Uma crônica, crônica
sexta-feira, outubro 01, 2010Bom dia. O gosto salgado e amargo do choro invade a boca, o diazepam não faz efeito quando estamos no limiar: loucura e lucidez. É daquelas loucuras de pior espécie, cínica e obsessiva no açoite das verdades rudes. Depois do café quente, que desce rasgando a garganta, sinto a ferrugem que me invade e consome no prazer individual de dedilhar o violão. O que me assombra não é o fantasma dos amores que nunca deram certo, o medo alucinante que me tomba o corpo gelado é a lembrança da menina que vive de rua em rua, a pedir moedas. É quinta-feira, o relógio, que em cada badalada acompanha o tilintar das moedinhas que caem nas mãos da criança suja, marca cinco horas na capital silenciosa. Ela tem algo de unha nos dedinhos machucados e imundos. Está doente. Ela me estende as mãos, não no ato de quem oferece, mas pede que eu lhe entregue alguma coisa. Penso que existem dois monstros que corroem corpos e almas. Ao primeiro chamamos de fome; ao segundo, indiferença. Particularmente, não sou do tipo que dá esmola.
Do outro lado da rua está mãe da criança, eu deduzo pela voz da intuição – os olhos oblíquos são os mesmos. A lógica do tempo perde o compasso, o pensamento é caos. Ela é esguia e lépida, mas não me vê, estou entre as árvores. Seu braço magro quase se entende e funde ao cigarro tingido pelo batom vermelho, ela tem uma beleza decadente, deprimida. Ela mexe e as mãos e os lábios para que a fala seja inaudível. Com vontade, ela diz. Entendo o fotografo, em seu congelar do retrato. Eu congelei, como num retrato, o movimento daquela mulher. Ela pede à filha que peça com mais vontade. Eu peço a morte e acordo do coma. Jogo as moedas, como o apostador azarado. Corro, covardemente, com medo de olhar para trás.

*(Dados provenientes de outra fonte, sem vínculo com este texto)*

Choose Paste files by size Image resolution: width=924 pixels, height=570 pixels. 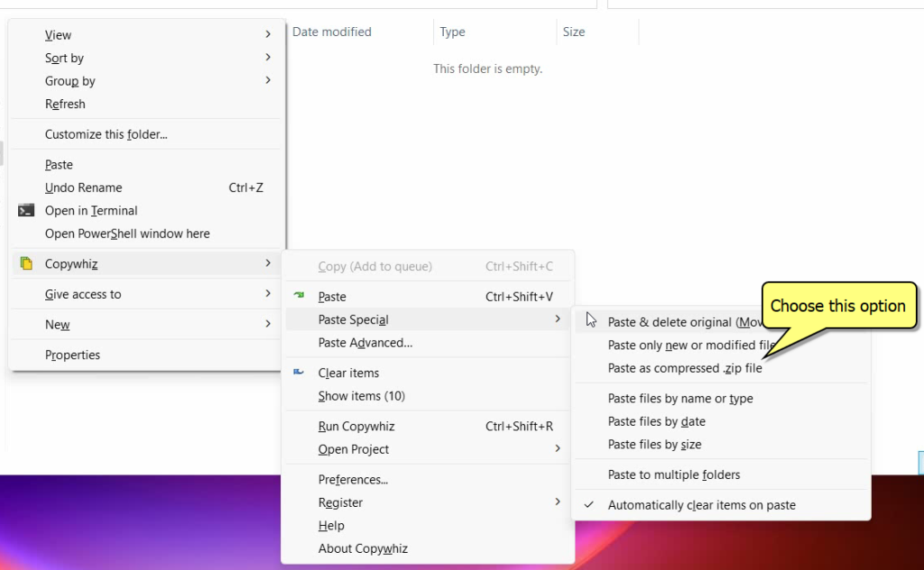[x=656, y=444]
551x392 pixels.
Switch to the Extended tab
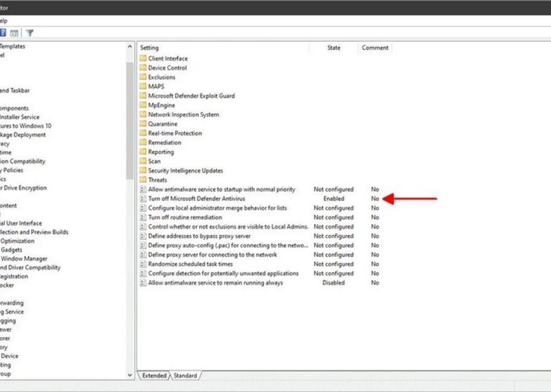click(x=153, y=375)
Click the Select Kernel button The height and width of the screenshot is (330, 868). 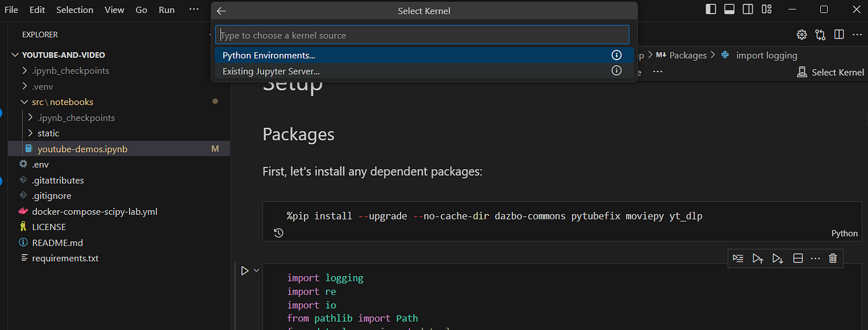(830, 73)
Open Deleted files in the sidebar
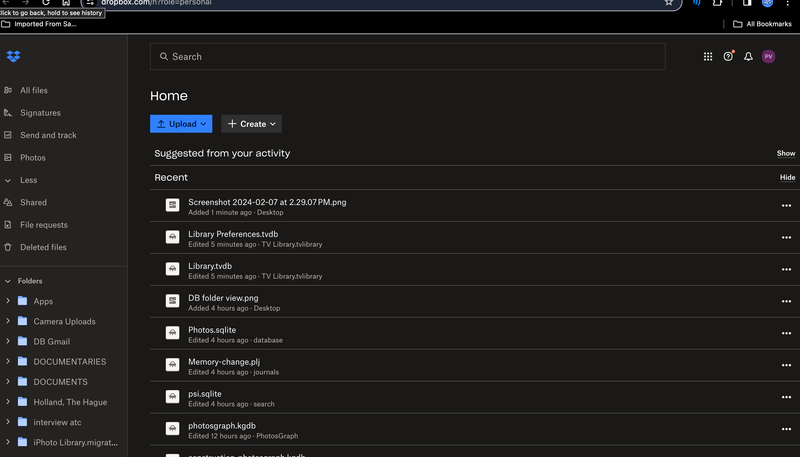Image resolution: width=800 pixels, height=457 pixels. (43, 247)
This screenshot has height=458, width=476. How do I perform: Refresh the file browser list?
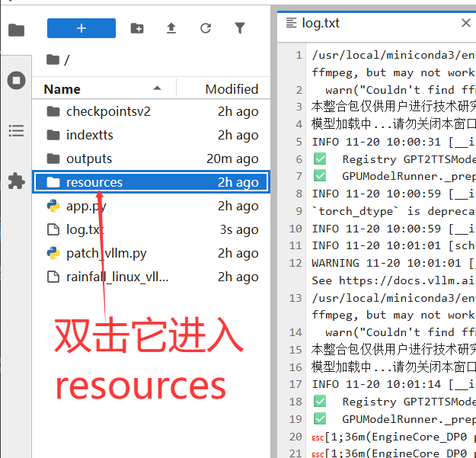[x=206, y=28]

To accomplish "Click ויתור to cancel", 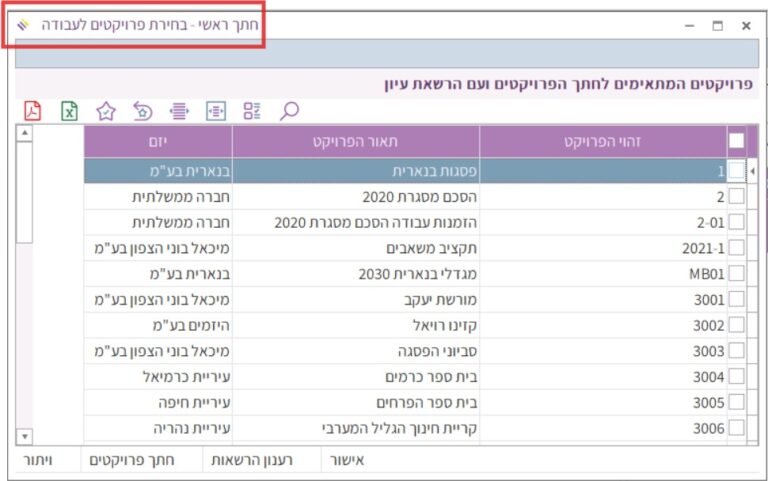I will 38,460.
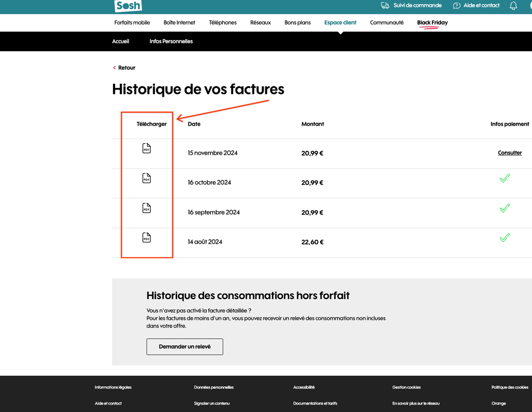532x412 pixels.
Task: Download the 16 septembre 2024 invoice PDF
Action: (x=146, y=208)
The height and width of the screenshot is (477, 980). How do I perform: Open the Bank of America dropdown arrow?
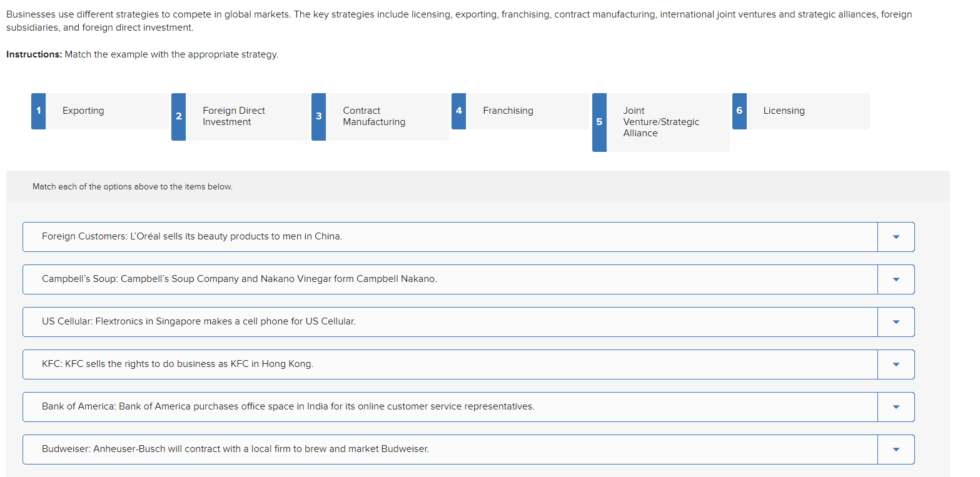point(896,407)
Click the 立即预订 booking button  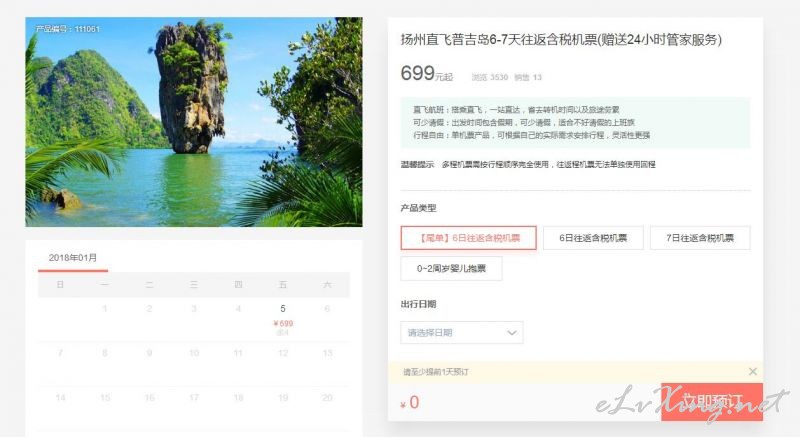[x=712, y=402]
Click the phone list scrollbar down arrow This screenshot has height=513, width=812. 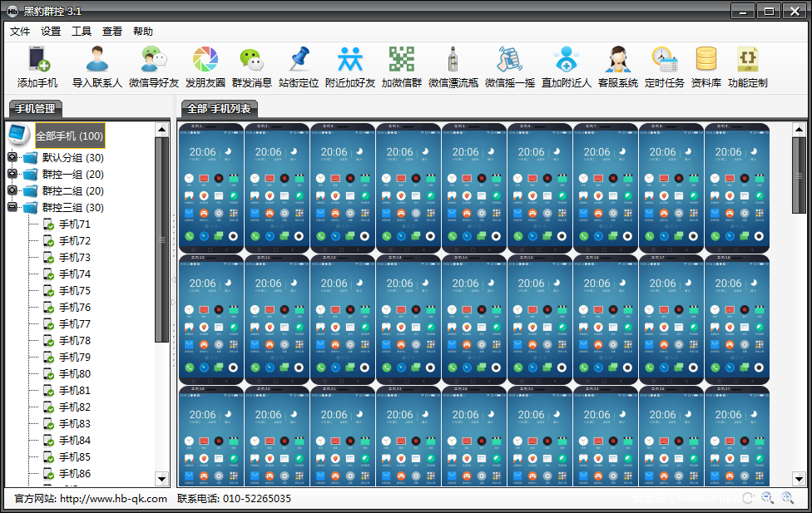pyautogui.click(x=799, y=478)
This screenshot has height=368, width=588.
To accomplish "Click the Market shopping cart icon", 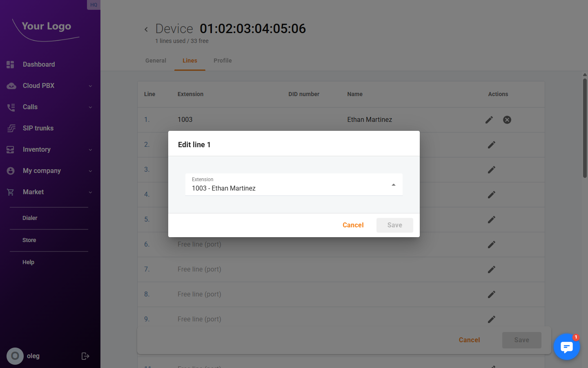I will pos(10,192).
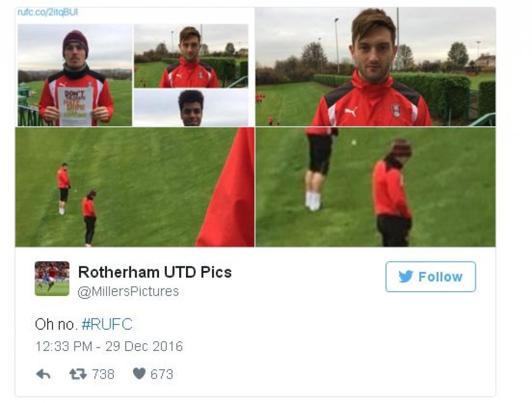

Não é a dor que me entristece, ela é alimento para a solidão. É noite mais uma vez, o manto negro pode consolar um espírito demente. O terreno do sonho é inóspito e conhecido, o pavor dos sonhos que se repetem no mágico assombro inconsciente. Me lembro a primeira vez que visitei o lugar. Eu era criança e rezava, tinha tanto medo que às vezes dormia agarrada no terço, como um cobertor espiritual. Que doce engano, todos os sonhos eram pesadelos. Naquela época eu rezava pela minha família e por todos os conhecidos, me chamavam de altruísta. Com o tempo a reza era para mim e minhas questões particulares, hoje me chamam de outros “ístas” que não convém a minha imagem pronunciar. É um terreno arenoso e o céu é um espelho da imensidão estrelada dos pequenos grãos de areia. A criança me chama, ela está doente. Dessa vez, pego-a no colo e quando olho em seus olhos me enxergo. Eu sou a criança. Novamente corro e chego a uma porta gigantesca. Quem me espera para o julgamento é Janus, o deus romano de duas faces, que vislumbra o futuro e sabe de todo passado. A indecisão de em que lado ficar se assemelha a minha vida consciente. Ele segura as portas e conduz ao julgamento divino. É o terror noturno, que o louco chama de velocidade terrível da queda. Os deuses me arremessam ao abismo vertiginoso, a queda é eminente, o grito inevitável, meu corpo resvala nas lembranças. Agora sem coração, Janus grita do alto.
O apocalipse luminoso me desperta, é madrugada, o sol está querendo rasgar o céu. Ele está vermelho. Eu desperto num soluço calado pelo barulho da rua. Ponho-me a janela, corpos dançam, gargalhando, bebem, são solúveis em álcool. Seus corpos são engolidos com voracidade pela violência. Eu os invejo. Posso imaginar a mulher dançando magra, cigarro na ponta dos dedos, a fumaça enchendo seus pulmões, as cinzas caem no mesmo chão onde a criança se debruça para pegar as moedas caídas.
De súbito, coloco as mãos no peito. As mãos tremem, elas procuram desesperadamente sentir o coração batendo, indício de que o sonho foi só um sonho mesmo. Enfim consigo sentir os batimentos cardíacos. Lembro das palavras de uma das faces de Janus:
- O dia é sua condenação. É a dádiva e a perdição em manter-se lúcido e desperto.